Generally speaking, you should develop your own convention for binding indices. You could decide that UBO index 0 is for general per-object parameters, 1 is for lighting information (which may or may not change per-model, depending on how you do your lighting), and so forth.

If you are calling glShaderStorageBlockBinding more than once per program per SSBO, you’re doing it wrong. And you should certainly not be calling it once per frame. Indeed, if you’re doing program introspection of any kind once per-frame (including querying uniform locations, SSBO indices, etc), you’re doing it wrong.

There’s a reason you’re allowed to set them binding indices the shader; it is a number who’s meaning comes from how the shader uses it, not from your code.

Using the first link’s example as base.
If the shader contains 2 buffer declaration like this

layout (std430, <b>binding=2</b>) buffer shader_data1
{
  ...
}
layout (std430, <b>binding=2</b>) buffer shader_data2
{
  ...
}

And after that you bind the buffers with this

glBindBufferBase(GL_SHADER_STORAGE_BUFFER, shader_data1_binding, ssbo1_id);
glBindBufferBase(GL_SHADER_STORAGE_BUFFER, shader_data2_binding, ssbo2_id);

Then which one is actually in use?

You’re really over-thinking this.

Consider this regular old C++ code:


Buffer *bufferArray[16] = {0}; //An array of 16 buffer pointers, initialized to NULL.

bufferArray[5] = some_buffer;
bufferArray[5] = some_other_buffer;

Which buffer does bufferArray[5] point to after this code?

OpenGL works the same way. SSBO binding indices are arrays of buffer binding points. If you bind the same buffer to an index that already contains a buffer, it overwrites the old binding with the new one. That’s how you unbind a buffer from a binding index; you bind 0 there, which binds nothing to that point.
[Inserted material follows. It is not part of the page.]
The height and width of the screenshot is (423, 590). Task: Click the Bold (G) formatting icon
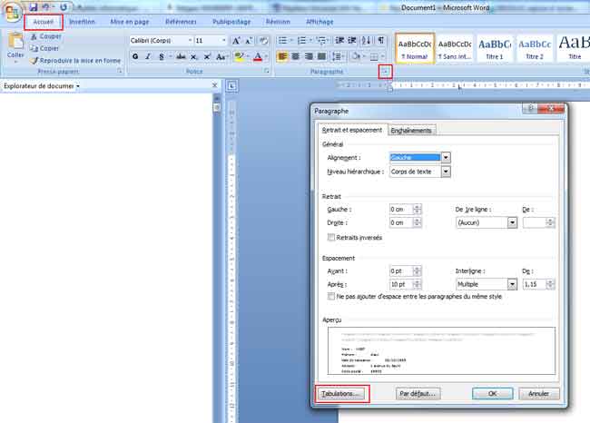tap(135, 56)
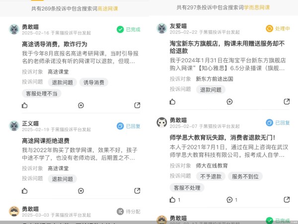Select the 服务不到位 issue tag
Viewport: 298px width, 224px height.
[x=245, y=176]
Just like setting a pointer to NULL in C++.

Also, as previously suggested, you should not be asking a program what SSBOs are associated with which binding points. You should already know it, by virtue of having written the program or by virtue of an established convention. It’s fine to confirm it explicitly later, but you shouldn’t be asking about it. Thus, your glBindBufferRange/Base call should not be refering to specific SSBO names per-program (like “shader_data1_binding” or “shader_data2_binding”); it should be using C++ enumerators or const(expr) numbers hardcoded into the source.
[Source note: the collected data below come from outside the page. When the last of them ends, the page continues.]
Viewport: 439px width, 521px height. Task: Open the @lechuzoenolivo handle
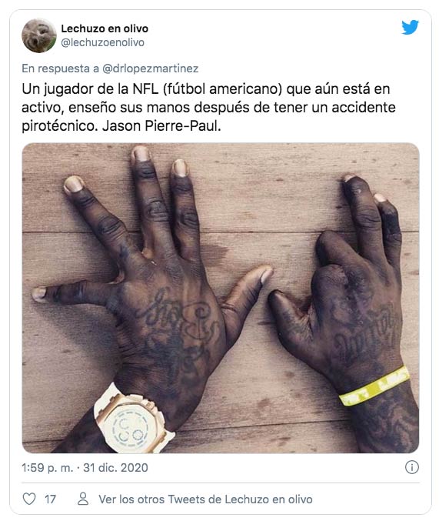pos(102,42)
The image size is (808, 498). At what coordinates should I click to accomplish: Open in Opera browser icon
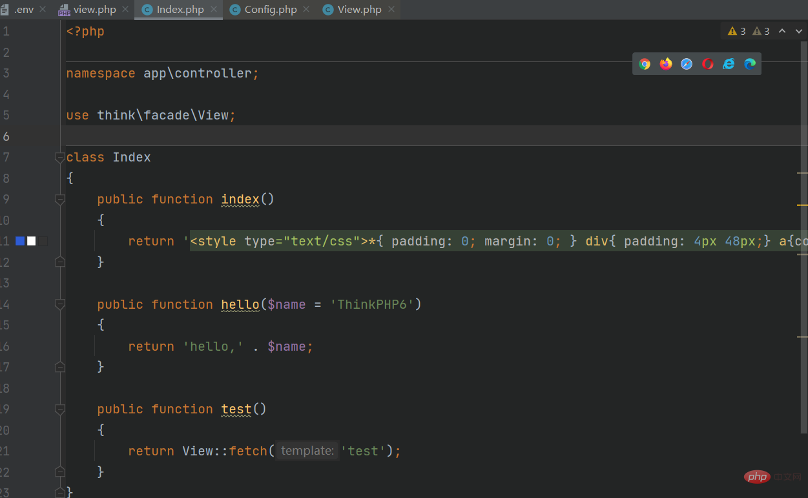coord(708,64)
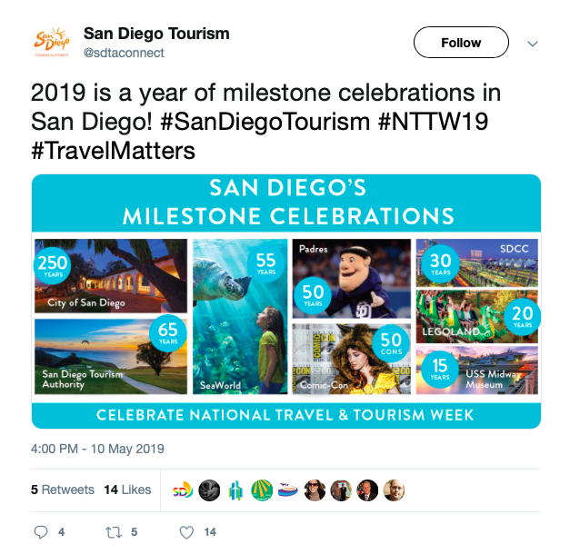The height and width of the screenshot is (554, 570).
Task: Click the woman with sunglasses avatar
Action: click(x=315, y=490)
Instead of thinking, “I need to bind a buffer to binding point Y because the program says that it’s using that binding point”, your thinking should be, “I need to bind data X to binding point Y, because that’s what is expected when rendering.” That the program is using that binding point is understood by the nature of the rendering operation you’re doing, not because you queried into the program and discovered that it was looking at binding points X, Y, and Z.
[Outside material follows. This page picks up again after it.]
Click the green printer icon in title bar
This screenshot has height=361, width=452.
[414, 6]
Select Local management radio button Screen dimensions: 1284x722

Not unless your shader is attempting to work with a variety of data sources. But that’s a much harder problem generally to work with than this.

[QUOTE=Alfonse Reinheart;1267493]You’re really over-thinking this.

Consider this regular old C++ code:


Buffer *bufferArray[16] = {0}; //An array of 16 buffer pointers, initialized to NULL.

bufferArray[5] = some_buffer;
bufferArray[5] = some_other_buffer;

Which buffer does bufferArray[5] point to after this code?
[/QUOTE]
Yeah, yeah. some_other_buffer. And this is how I saw it too but didn’t get it from the explanations.

OpenGL works the same way. SSBO binding indices are arrays of buffer binding points. If you bind the same buffer to an index that already contains a buffer, it overwrites the old binding with the new one. That’s how you unbind a buffer from a binding index; you bind 0 there, which binds nothing to that point. Just like setting a pointer to NULL in C++.

Also, as previously suggested, you should not be asking a program what SSBOs are associated with which binding points. You should already know it, by virtue of having written the program or by virtue of an established convention. It’s fine to confirm it explicitly later, but you shouldn’t be asking about it. Thus, your glBindBufferRange/Base call should not be refering to specific SSBO names per-program (like “shader_data1_binding” or “shader_data2_binding”); it should be using C++ enumerators or const(expr) numbers hardcoded into the source.

Ok, got it. Hard code it is. Thanks for clearing up.